## Input records:
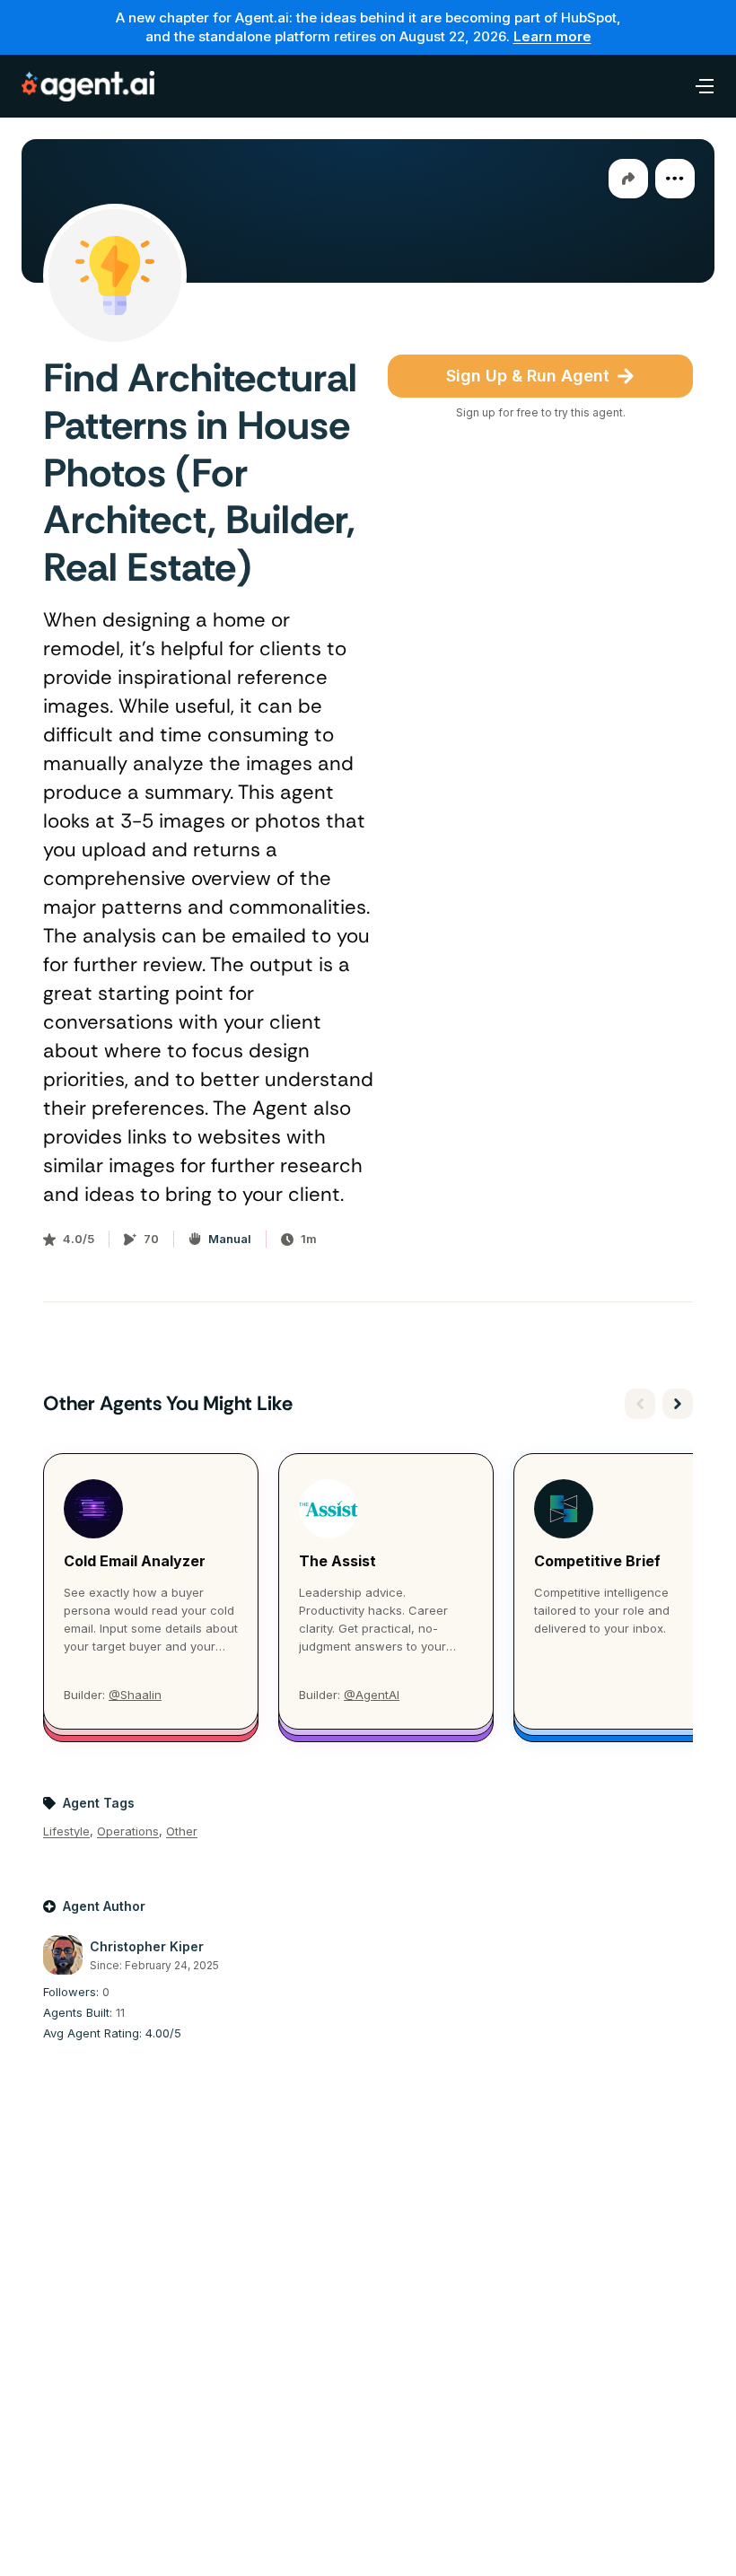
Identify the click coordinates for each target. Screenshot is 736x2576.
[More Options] (675, 178)
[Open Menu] (694, 86)
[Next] (677, 1404)
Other (181, 1831)
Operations (128, 1831)
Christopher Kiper (147, 1946)
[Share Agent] (628, 178)
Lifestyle (66, 1831)
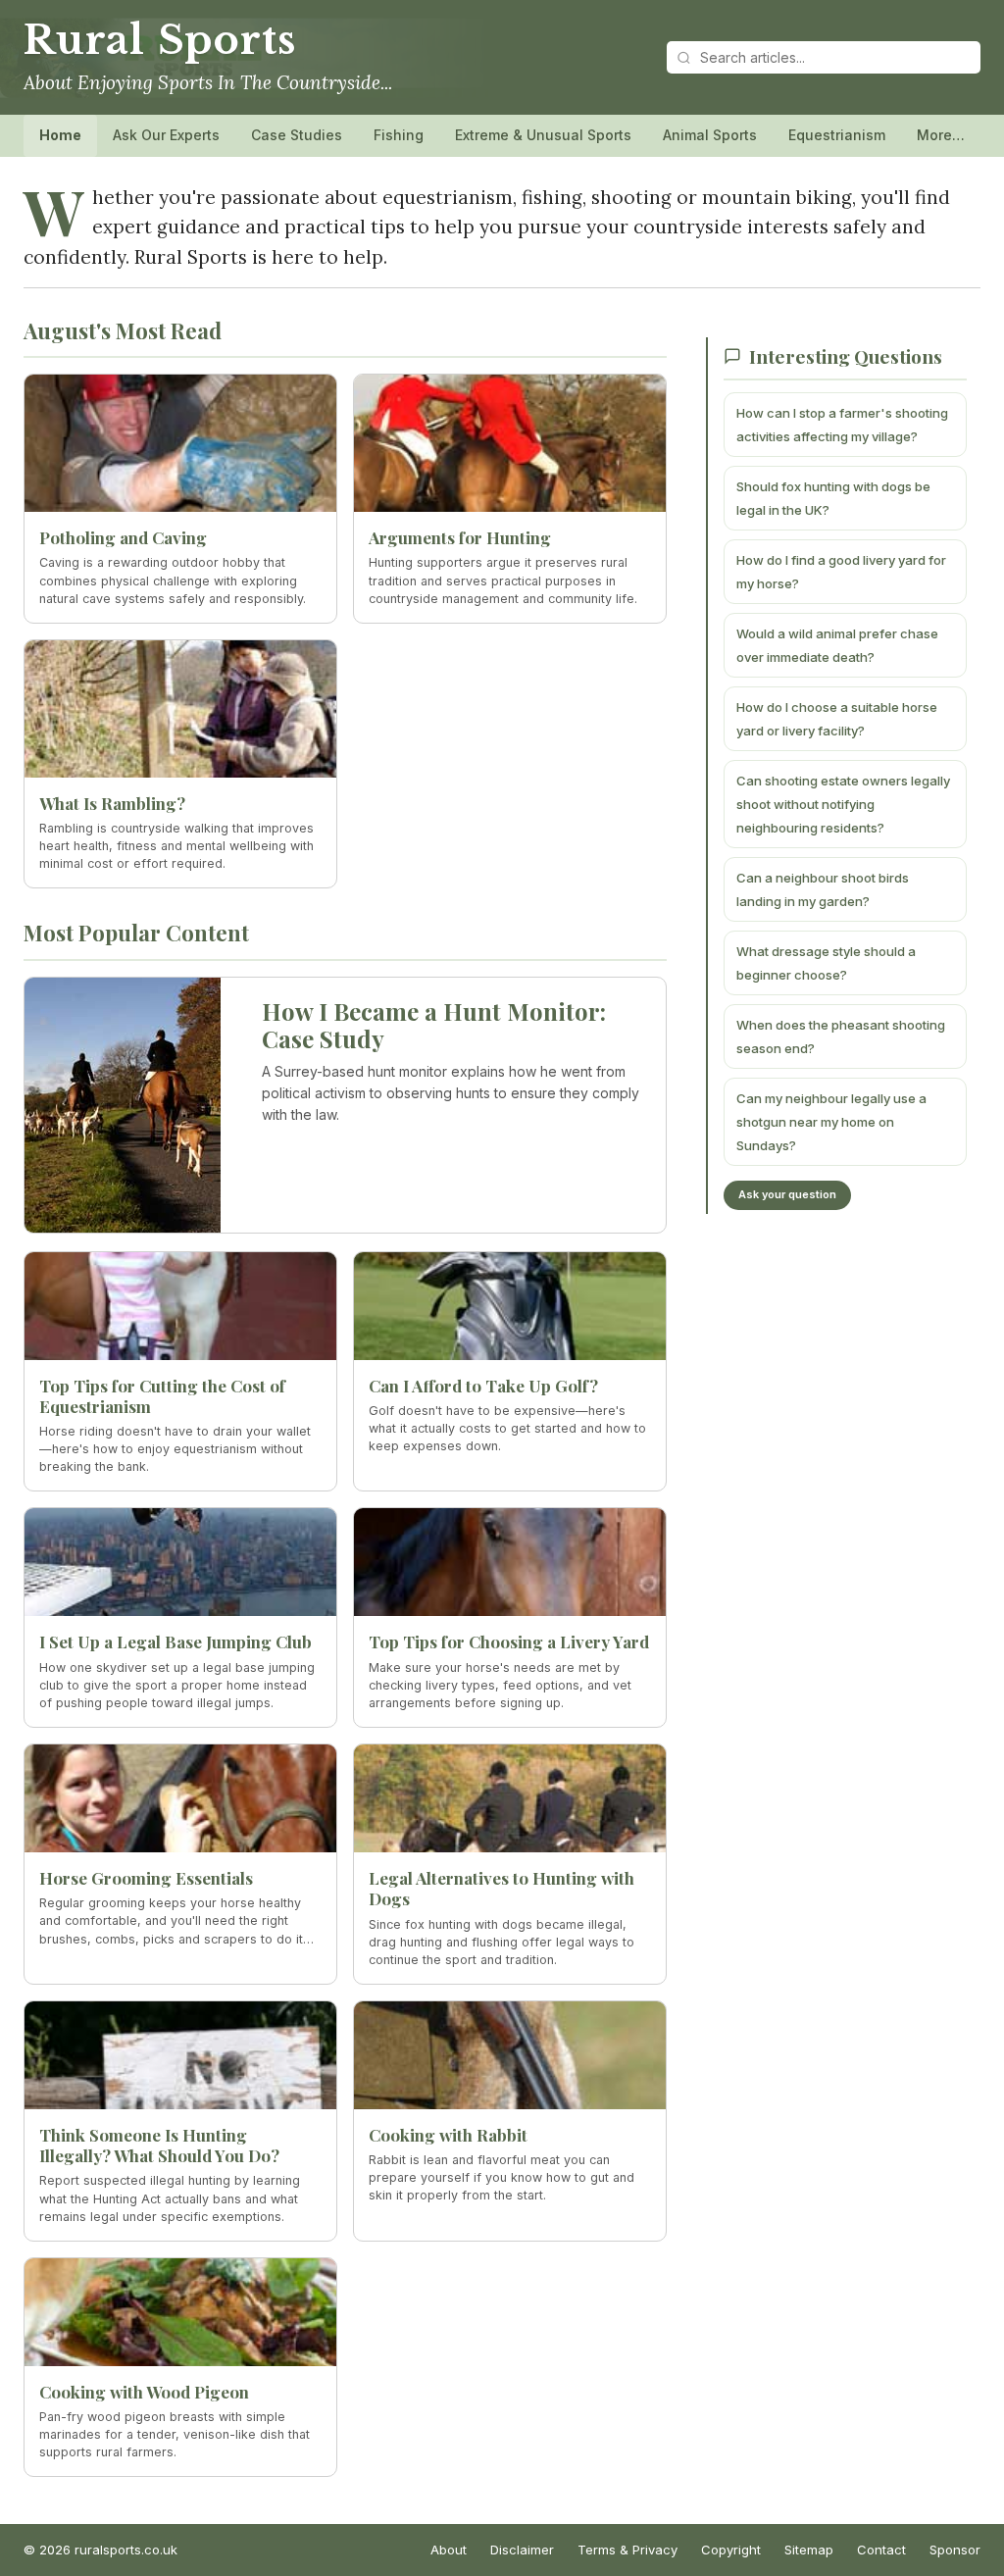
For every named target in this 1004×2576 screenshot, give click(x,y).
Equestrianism (836, 134)
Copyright (731, 2549)
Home (60, 134)
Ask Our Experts (166, 134)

## Your objective:
Filter the records for the word "target" and show every line that has it.

## Response to the exercise:
Identify the click coordinates for each target. Screenshot is 736x2576.
For every named target in this 1004×2576 screenshot, give click(x,y).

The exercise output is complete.